4/ Enfin quelques remarques de détail : je trouve désagréable que tu écrives « soit-disant » et encore plus que tu construises mal le verbe enjoindre d'ailleurs peu adapté à la situation décrite (début du chapitre « premier »). Il me semble qu'il faut écrire Le Peletier (il signait ainsi et cette graphie distingue la famille de celle des Le Pelletier de Châteaupoissy ; voir l'usage adopté pour les célébrités de la famille, en particulier Saint-Fargeau)... Enfin évoquer comme tu le fais le maréchal de Noailles, un des plus importants ministres des débuts de la Régence (président du Conseil des finances, précisément), est trop rapide. Je t'envoie par la poste l'exemplaire annoté de ton travail : tu y trouveras quelques remarques ou corrections et tu verras aussi comment la lecture de ces pages m'a orienté vers les suggestions que je présente ici.
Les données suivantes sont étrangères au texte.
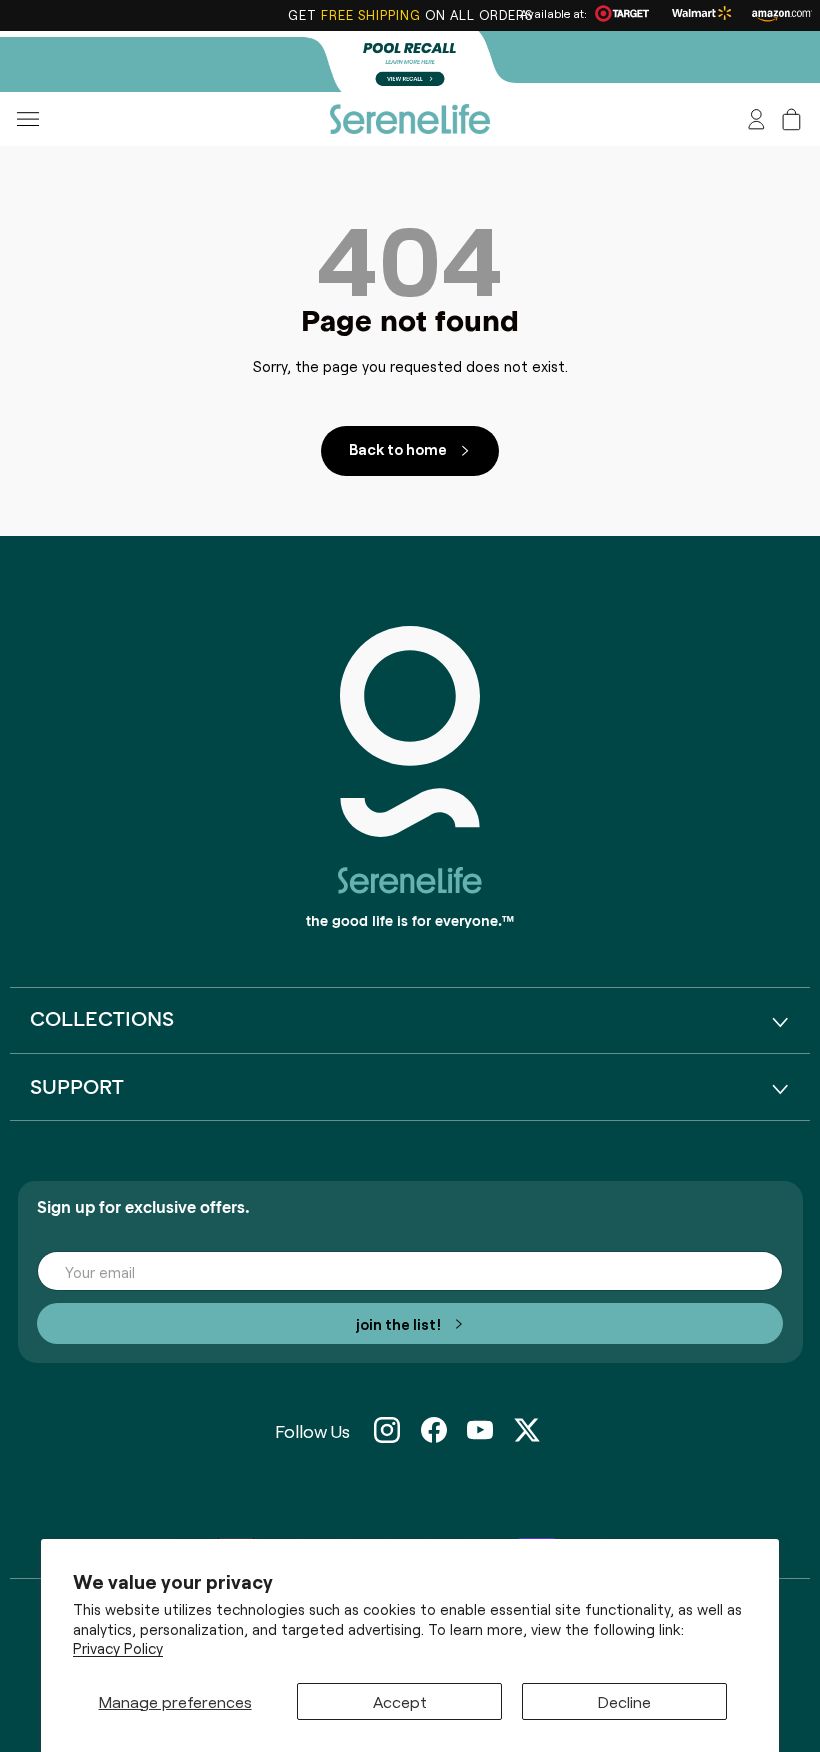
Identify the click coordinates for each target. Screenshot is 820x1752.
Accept (400, 1701)
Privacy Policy (118, 1648)
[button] (791, 119)
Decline (624, 1701)
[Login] (756, 119)
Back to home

Dans l'immédiat, je voudrais que nous discutions entre Claire, toi et moi, du plan et de l'état d'avancement de ton travail. J'ai conscience que mes remarques sont un peu négatives quant à l'effort d'écriture considérable que tu as produit (en particulier dans cette introduction où tu sembles t'être perdu). Mais c'est reculer pour mieux sauter. Tout cela est un peu ma faute : j'ai suivi ton raisonnement en le respectant alors qu'il est opportun, me semble-t-il, de le déplacer en focalisant la problématique sur la question de l'usage politique des clientèles par les particuliers, un renversement important par rapport à la vision traditionnelle qui en fait un instrument de pouvoir descendant du haut vers le bas.